[Supplied records start]
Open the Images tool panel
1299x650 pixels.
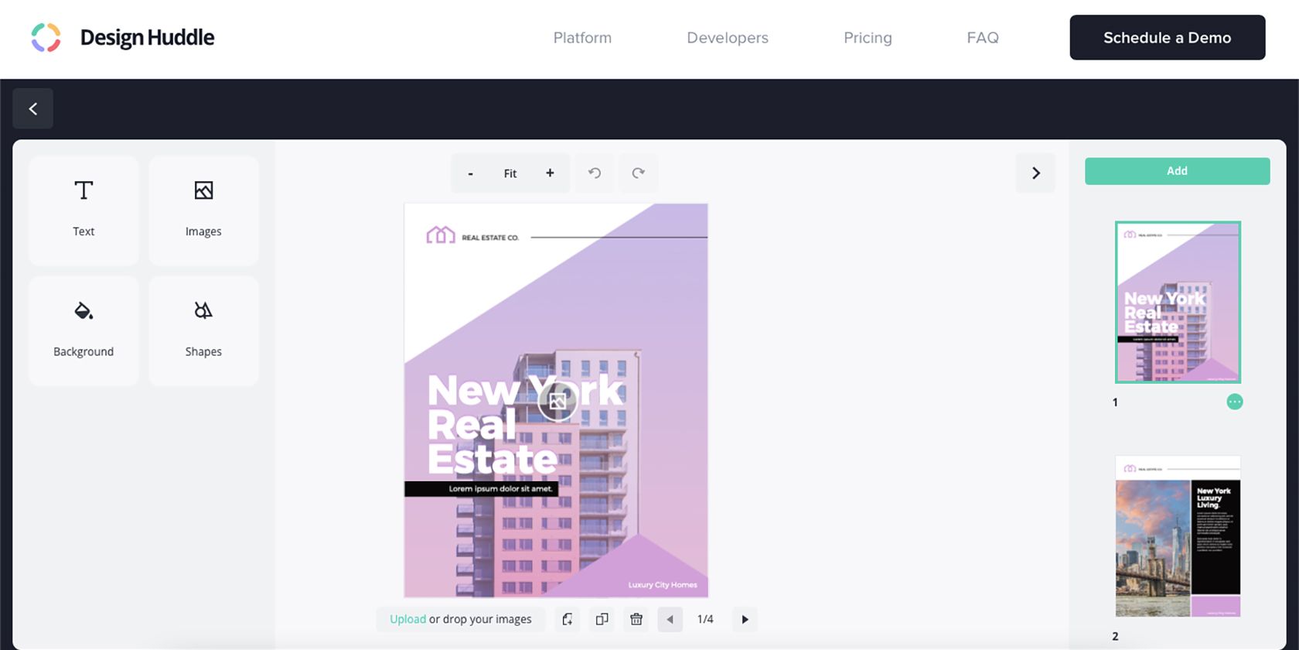click(203, 210)
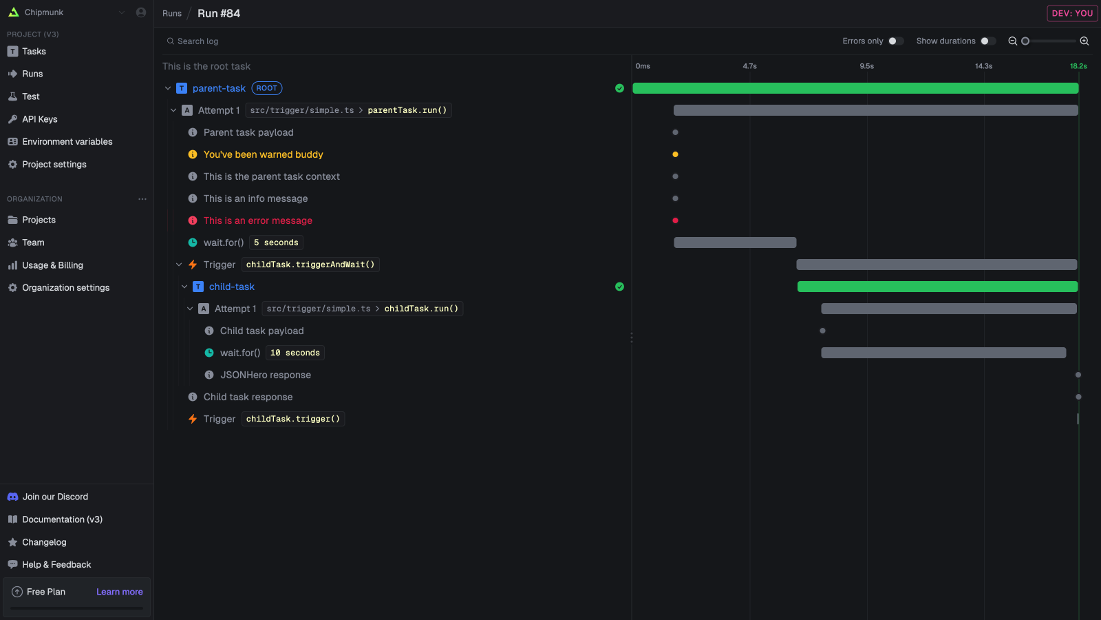The height and width of the screenshot is (620, 1101).
Task: Click the zoom out magnifier icon
Action: (1012, 41)
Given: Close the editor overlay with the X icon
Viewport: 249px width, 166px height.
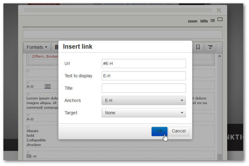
[Supplied records end]
Requirement: Starting at the line that contains "Given: Close the", copy out every line through the end of the data word for word, omitting the pictures.

Exercise answer:
Given: Close the editor overlay with the X icon
Viewport: 249px width, 166px height.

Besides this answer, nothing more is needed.